I saw one the other day called 'Pawn Stars'...it followed the exciting life of a pawn shop owner. Riveting. Or how about 'Jon and Kate plus howevermanyitisnow?' Yay, you have a lot of kids...great job reproducing...not just anybody can make 8 kids, that takes skill. What about 'Tiny and Toya' (don't you dare correct me on those womens names if I got em wrong...you know what show I'm talkin about) ...just because you have a kid by a rapper you get a show? 'Bridezillas?' (Shut up, I flipped past it once or twice...) "Oh, I'm a complete bitch who needs my teeth kicked out the back of my head and I yell at my friends who are doin me a fuckin favor, I deserve airtime, who wouldn't want to watch that?"
It's gettin outta control, and now everybody wants to be on TV...so what there's absolutely nothing interesting about your extraordinarily average life...just make some shit up and it's only a matter of time before VH1 gives you a show called '*insert your name here* of Love', at the very least.
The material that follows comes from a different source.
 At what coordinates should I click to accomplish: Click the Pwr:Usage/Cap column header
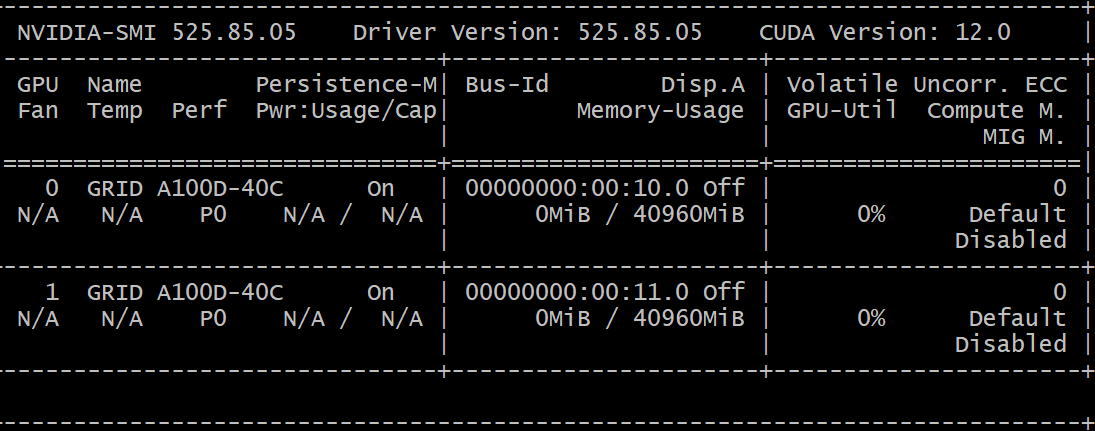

Just because you have a pulse and a need for attention does NOT mean you deserve to be on television. The shit is beyond sad. How long ago was it that you had to...y'know...have a talent to appear on TV? Now all you have to have is a fucked up story or a eager willingness to act like a fuckin dickhead to get your time in the magic box...and as long as that's true, we'll have attention-seekin fucktards pullin dumb shenanigans like this for the fame. We gotta draw the line somewhere, people...that's all I'm sayin.